Standard & Poor's was poised to downgrade the credit ratings of several euro zone countries on Friday, including France and Austria but not Germany or the Netherlands, rattling markets in the first blow of the new year for the troubled single currency.
In another potential setback, talks on a debt swap by private creditors seen as key to averting a Greek default that would rock Europe and the world economy broke up without agreement in Athens, although officials said more talks are likely next week.
Four euro zone government sources said S&P would cut a number of the currency bloc's sovereigns, making an announcement after New York markets close at 4 p.m. EDT (9 p.m. British time).
A euro zone official said France and Austria would lose their top-notch triple-A ratings, and Slovakia would also be affected. The Financial Times reported that France and Austria would each drop one notch to AA+.
There was no official comment in Paris but Reuters reporters saw Finance Minister Francois Baroin arrive at President Nicolas Sarkozy's office in the late afternoon.
Government spokeswoman Valerie Pecresse told BFM television: France today is a safe investment. It can repay its debt and the news concerning our deficit is better than expected.
The euro fell by more than a cent to $1.2650 on the news. European stocks, which had been up on the day, turned negative. Safe-haven German 10-year bond futures rose to a new record high while the risk premium investors charge on French, Spanish and Belgian debt widened in reaction.
Greek negotiators who have repeatedly voiced confidence in a deal in which banks and insurers would accept voluntary losses of 50 percent of the face value of their bond holdings said they were now less hopeful, warning of catastrophic consequences for Greece and Europe if they failed.
Without a deal, a second Greek bailout package could fall apart, leaving Athens facing default in March when it must meet massive bond repayments.
Yesterday we were cautious and confident. Today we are less optimistic, a source close to the Greek task force in charge of the negotiations said.
The Institute for International Finance, negotiating on behalf of creditor banks, said in a statement: Under the circumstances, discussions with Greece and the official sector are paused for reflection on the benefits of a voluntary approach.
The double blow of the S&P news and the stalling of the Greek debt talks came after a brighter start to the year with Spain and Italy beginning their marathon debt rollover at lower borrowing costs this week.
The European Central Bank's move last month to flood banks with cheap three-year liquidity helped ease a worsening credit crunch and provided funds which governments hope some will use to buy sovereign bonds.
RESCUE FUND WEAKENED
S&P declined comment on reports of an imminent downgrade, which several sources said would not affect the triple-A ratings of Germany or the Netherlands. There was no word of a threat to the euro zone's other AAA states, Finland and Luxembourg.

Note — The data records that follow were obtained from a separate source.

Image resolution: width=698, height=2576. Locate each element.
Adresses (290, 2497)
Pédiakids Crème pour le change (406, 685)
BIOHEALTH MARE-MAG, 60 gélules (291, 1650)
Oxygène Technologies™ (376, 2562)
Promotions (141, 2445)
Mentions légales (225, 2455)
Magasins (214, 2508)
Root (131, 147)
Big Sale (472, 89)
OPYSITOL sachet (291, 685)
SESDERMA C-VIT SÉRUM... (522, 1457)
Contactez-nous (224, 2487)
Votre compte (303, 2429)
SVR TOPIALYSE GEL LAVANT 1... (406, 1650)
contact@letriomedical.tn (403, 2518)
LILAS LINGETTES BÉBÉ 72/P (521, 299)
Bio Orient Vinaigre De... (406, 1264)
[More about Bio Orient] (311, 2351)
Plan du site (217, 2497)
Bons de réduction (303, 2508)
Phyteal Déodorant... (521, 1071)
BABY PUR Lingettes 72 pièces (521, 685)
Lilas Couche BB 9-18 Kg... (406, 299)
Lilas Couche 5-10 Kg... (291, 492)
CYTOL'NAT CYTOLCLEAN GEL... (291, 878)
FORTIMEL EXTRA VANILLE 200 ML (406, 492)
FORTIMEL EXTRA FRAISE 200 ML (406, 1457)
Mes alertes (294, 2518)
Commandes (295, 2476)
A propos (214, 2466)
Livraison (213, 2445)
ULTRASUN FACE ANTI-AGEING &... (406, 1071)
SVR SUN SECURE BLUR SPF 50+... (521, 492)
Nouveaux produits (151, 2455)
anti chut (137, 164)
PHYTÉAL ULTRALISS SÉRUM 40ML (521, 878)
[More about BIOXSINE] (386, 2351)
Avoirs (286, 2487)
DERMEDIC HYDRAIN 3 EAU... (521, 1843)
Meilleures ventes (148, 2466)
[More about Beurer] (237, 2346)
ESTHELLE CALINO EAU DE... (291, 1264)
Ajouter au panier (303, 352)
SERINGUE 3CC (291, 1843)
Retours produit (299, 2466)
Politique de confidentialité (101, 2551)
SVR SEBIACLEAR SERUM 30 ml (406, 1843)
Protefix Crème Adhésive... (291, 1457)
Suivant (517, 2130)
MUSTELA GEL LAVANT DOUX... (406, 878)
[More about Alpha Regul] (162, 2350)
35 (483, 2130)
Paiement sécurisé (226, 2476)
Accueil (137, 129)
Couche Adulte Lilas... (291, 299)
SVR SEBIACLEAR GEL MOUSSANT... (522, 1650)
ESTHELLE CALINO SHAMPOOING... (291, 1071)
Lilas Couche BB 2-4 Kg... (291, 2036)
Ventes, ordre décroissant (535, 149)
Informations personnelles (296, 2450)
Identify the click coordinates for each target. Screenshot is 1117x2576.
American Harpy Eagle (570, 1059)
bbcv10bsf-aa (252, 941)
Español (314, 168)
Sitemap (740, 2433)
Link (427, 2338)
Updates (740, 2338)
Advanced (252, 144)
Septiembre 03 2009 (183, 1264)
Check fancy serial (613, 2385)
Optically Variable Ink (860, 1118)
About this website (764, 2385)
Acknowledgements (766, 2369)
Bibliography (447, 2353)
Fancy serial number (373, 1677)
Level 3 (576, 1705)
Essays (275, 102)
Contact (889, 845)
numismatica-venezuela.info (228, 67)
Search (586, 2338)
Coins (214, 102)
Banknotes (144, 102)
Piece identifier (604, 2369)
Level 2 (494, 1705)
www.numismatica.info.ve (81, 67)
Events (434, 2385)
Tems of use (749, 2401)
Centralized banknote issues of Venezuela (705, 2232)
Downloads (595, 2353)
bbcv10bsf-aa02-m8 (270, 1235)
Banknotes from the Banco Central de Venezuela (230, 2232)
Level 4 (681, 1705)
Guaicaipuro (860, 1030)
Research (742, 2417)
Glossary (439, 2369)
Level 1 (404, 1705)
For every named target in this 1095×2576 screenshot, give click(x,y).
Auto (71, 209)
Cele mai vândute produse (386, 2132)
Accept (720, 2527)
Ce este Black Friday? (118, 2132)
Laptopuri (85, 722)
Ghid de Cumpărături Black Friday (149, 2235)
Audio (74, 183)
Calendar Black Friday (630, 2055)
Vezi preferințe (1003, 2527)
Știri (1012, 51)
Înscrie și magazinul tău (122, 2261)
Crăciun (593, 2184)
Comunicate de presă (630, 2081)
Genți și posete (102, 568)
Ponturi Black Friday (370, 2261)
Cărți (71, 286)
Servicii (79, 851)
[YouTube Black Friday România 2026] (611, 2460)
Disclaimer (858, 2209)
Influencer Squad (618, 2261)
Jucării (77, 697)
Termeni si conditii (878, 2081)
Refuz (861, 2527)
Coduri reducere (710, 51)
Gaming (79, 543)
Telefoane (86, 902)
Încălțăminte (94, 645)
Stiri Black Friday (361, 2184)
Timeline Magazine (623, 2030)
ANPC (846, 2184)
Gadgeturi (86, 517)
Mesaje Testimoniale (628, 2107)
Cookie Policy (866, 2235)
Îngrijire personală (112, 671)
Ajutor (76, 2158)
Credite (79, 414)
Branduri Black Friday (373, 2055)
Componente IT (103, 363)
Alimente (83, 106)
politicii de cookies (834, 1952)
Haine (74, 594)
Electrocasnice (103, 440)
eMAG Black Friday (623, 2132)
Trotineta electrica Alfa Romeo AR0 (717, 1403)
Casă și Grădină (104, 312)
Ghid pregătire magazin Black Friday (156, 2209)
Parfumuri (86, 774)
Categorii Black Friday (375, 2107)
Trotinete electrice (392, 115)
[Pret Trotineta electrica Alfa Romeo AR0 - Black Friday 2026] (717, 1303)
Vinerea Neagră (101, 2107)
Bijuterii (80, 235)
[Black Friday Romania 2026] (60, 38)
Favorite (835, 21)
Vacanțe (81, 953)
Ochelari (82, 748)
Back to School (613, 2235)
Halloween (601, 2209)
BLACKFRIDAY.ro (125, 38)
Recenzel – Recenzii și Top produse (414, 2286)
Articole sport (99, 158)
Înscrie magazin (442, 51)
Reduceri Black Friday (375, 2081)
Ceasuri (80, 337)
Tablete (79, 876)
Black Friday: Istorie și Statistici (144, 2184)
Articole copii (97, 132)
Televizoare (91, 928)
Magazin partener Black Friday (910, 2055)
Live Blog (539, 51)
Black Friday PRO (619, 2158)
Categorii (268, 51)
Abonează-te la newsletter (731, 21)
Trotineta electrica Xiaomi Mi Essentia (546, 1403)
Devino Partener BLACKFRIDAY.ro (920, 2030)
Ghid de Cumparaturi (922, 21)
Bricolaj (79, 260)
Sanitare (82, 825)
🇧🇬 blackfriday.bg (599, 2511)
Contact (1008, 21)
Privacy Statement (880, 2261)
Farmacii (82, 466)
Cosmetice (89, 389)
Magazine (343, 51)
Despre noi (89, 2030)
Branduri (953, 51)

France and Austria were both seen as being at greater risk because of their banks' exposure to the debt of peripheral euro zone countries and Hungary respectively, and the weakening economic outlook for Europe.
S&P warned on December 5 that it was reviewing the ratings of 15 of the 17 euro zone members, including Germany and France, the region's two biggest economies, for a possible mass downgrade due to rising systemic stresses in the currency area.
The agency said it would issue a decision within three months, but as soon as possible after a December 9 summit at which euro zone countries agreed to negotiate a fiscal pact with tougher enforcement of budget discipline.
A cut in France's rating would be a serious setback for the centre-right Sarkozy's chances of re-election in May and could weaken the euro zone's rescue fund, reducing its ability to help countries in difficulty.
France is the second largest guarantor of the European Financial Stability Facility, which currently has a AAA rating. Preserving that status would require members to increase their guarantees, which could prove politically unpopular.
After vowing to do everything to preserve Paris' top-notch standing, Sarkozy appeared to prepare voters last month for the likely loss of the prized status before the election.
It would be one more difficulty, but not insurmountable, he said in an interview with Le Monde.
France has the highest debt-to-gross-domestic-product ratio of the euro zone's AAA-rated countries, and the government has refused to take further savings measures before the election, insisting it can meet its fiscal targets.
It was not clear how far a downgrade would increase France's borrowing costs, since markets have already anticipated the prospect by raising the French risk premium over German Bunds.
One notch is priced in but not more. The Franco-German spread can widen. It is about 130 basis points for the 10-year bond. The maximum level reached was 180 to 190 basis points and it can go back to this level, said Alessandro Giansanti, senior rates strategist at ING in Amsterdam.